**Your task**. Output all entries verbatim. Skip pictures.

Collected data entries
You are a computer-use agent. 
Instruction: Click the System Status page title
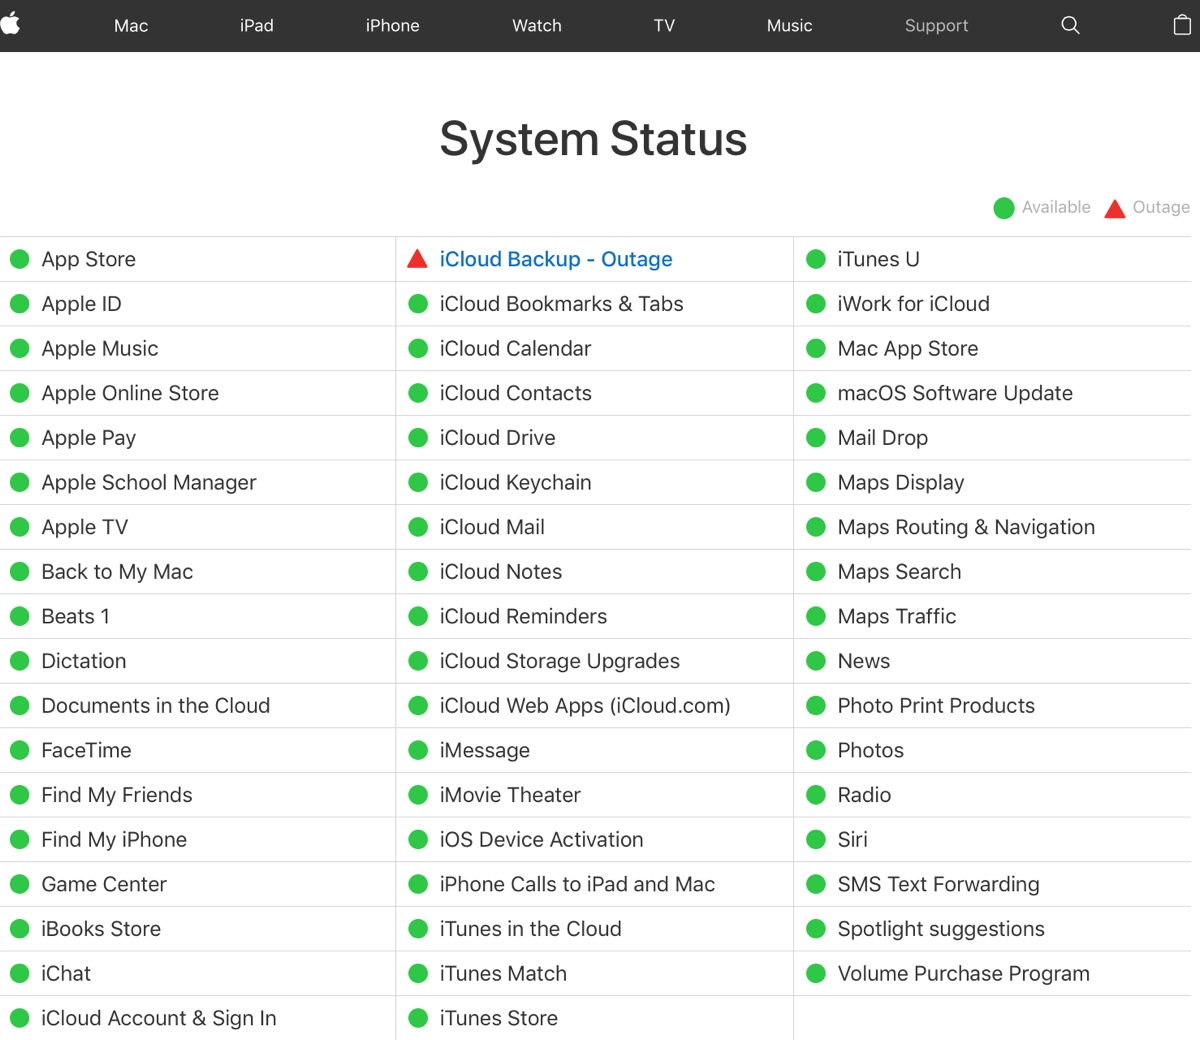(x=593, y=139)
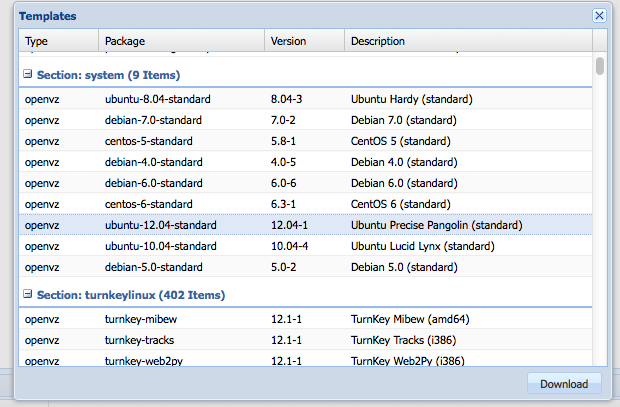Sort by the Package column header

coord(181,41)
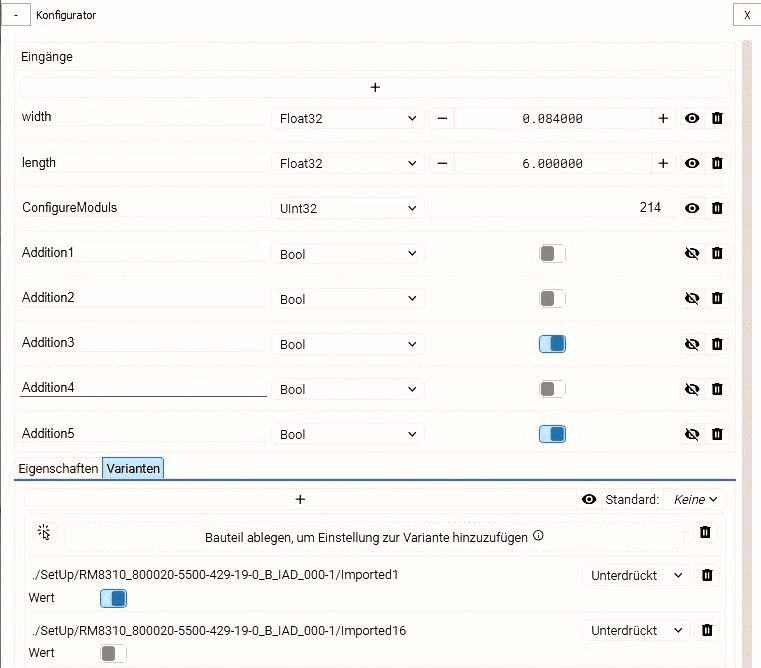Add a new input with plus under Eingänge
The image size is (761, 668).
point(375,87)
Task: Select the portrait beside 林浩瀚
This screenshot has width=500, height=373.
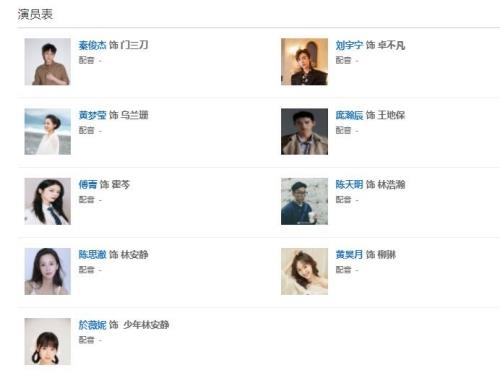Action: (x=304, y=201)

**Answer section**.
You are a computer-use agent. 
Instruction: Click the System Status page title
(x=593, y=139)
Sort by the Package column header

coord(181,41)
Add a new input with plus under Eingänge
The image size is (761, 668).
point(375,87)
Task: Select the portrait beside 林浩瀚
This screenshot has width=500, height=373.
Action: (x=304, y=201)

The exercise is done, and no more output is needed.